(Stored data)
== == ==

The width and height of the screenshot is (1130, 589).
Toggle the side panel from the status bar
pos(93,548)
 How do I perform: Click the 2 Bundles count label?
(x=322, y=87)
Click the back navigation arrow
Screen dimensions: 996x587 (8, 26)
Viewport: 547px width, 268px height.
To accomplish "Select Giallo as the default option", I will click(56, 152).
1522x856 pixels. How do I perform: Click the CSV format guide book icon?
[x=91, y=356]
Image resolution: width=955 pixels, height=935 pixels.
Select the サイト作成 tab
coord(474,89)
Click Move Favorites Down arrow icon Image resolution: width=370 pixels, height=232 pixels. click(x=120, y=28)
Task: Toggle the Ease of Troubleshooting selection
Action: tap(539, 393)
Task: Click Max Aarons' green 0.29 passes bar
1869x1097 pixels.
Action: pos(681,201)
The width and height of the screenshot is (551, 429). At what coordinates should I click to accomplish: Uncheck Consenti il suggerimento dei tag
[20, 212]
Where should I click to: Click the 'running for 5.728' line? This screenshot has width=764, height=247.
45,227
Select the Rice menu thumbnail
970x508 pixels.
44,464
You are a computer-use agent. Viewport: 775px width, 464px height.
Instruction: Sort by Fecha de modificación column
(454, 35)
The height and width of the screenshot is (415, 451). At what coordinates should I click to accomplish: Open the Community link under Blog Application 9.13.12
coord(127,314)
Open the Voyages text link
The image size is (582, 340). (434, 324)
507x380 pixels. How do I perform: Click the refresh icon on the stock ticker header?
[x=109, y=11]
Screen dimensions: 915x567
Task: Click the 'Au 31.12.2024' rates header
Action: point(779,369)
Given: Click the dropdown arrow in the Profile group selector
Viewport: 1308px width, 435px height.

== == ==

# [WHAT THE TASK REQUIRES]
Wherever a line of the data above contains "Viewport", copy that line.

# [RESULT BELOW]
Viewport: 547px width, 268px height.
You are a computer-use agent. Viewport: 775px width, 464px height.
Viewport: 1308px width, 435px height.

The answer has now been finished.